Consumption
These thoughts were tumbling around in my head yesterday as we drove around looking for houses. I have this problem--perhaps it's American, perhaps it's middle-class, I don't know. I want a simple house, and yet I want enough space for my two kids and frequent visitors. I'd like a small yard--doesn't have to be a lot. We *love* this community and the idea behind it--Hidden Springs--but to get into it, we'd basically have super-duper high house payments and no money for the furniture we'd need for this kind of cool house. But oh, the neighborhood: it's still just a middle-class thing, and it feels a bit "disney-fied" since it's so new--but the houses are each pretty different from each other and have the kinds of details missing in so many of the other housing developments in our price range: cool front doors, interesting porches, garages in the back, a common garden, a pool you can walk to, etc. So, on the one hand, I think this kind of housing development is trying to be better than the average one. And yet, it's pretty expensive--that is, despite their talk of wanting a mix of incomes, you're not going to find a lot of lower-income folks able to make a mortgage on a $350,00+ place--and it's out of the city, so folks will do a lot of driving into work.
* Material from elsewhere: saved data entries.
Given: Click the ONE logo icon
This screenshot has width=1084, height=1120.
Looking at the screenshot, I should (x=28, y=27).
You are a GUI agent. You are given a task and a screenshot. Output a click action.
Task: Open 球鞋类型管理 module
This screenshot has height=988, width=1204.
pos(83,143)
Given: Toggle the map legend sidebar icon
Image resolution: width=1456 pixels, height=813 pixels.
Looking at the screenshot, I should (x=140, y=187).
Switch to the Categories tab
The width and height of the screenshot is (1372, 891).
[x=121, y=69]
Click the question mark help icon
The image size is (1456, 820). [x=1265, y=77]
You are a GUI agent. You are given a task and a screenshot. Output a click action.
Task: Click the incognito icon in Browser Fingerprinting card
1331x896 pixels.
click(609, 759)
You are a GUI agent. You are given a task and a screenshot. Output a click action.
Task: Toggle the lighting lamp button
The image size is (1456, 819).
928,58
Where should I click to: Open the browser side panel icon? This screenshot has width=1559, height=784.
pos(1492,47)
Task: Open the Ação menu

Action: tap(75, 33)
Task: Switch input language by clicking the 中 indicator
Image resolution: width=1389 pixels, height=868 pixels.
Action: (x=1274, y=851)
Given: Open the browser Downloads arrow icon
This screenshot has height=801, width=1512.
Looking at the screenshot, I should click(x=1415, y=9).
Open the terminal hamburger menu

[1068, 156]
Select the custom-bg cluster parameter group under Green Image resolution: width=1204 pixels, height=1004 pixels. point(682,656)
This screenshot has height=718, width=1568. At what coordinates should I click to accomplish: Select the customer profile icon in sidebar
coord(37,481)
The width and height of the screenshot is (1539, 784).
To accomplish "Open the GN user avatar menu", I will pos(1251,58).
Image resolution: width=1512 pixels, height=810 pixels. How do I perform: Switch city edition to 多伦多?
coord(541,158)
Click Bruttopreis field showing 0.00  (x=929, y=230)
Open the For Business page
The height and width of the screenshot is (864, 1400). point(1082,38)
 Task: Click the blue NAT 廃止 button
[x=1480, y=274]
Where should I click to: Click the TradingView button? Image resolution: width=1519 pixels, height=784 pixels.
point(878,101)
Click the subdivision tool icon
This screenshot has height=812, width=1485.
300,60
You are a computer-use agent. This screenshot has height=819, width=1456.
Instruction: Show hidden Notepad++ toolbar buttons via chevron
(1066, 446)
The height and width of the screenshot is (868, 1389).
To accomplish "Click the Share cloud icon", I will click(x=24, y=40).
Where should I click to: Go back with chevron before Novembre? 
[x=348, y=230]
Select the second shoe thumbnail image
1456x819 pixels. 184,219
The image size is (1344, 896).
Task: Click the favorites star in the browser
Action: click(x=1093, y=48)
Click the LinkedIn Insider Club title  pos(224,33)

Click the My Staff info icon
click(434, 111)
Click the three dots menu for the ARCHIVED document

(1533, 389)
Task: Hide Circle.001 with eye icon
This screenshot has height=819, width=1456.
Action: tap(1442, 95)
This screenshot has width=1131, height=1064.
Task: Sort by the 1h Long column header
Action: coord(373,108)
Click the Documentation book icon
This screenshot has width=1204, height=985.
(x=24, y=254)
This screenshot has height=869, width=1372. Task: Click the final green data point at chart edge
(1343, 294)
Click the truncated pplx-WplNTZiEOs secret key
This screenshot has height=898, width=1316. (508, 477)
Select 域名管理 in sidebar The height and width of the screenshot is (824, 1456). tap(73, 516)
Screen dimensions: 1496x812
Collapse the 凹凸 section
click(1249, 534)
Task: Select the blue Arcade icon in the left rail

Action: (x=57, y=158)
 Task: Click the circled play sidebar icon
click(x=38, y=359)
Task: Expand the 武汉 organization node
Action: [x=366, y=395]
So I was feeling sorry for myself last night that we found a cool spot and very likely might not be able to live there. And then I remembered that I'm looking at houses whose garages are twice as big as the average Haitian's house.
And I tried, really hard, to not feel the "how can everyone else afford it but we can't" feeling. That's my one goal for this week: to be content with what we can afford; to make a life wherever we are; to be overwhelmingly in awe of the excessive riches of this country that I benefit from.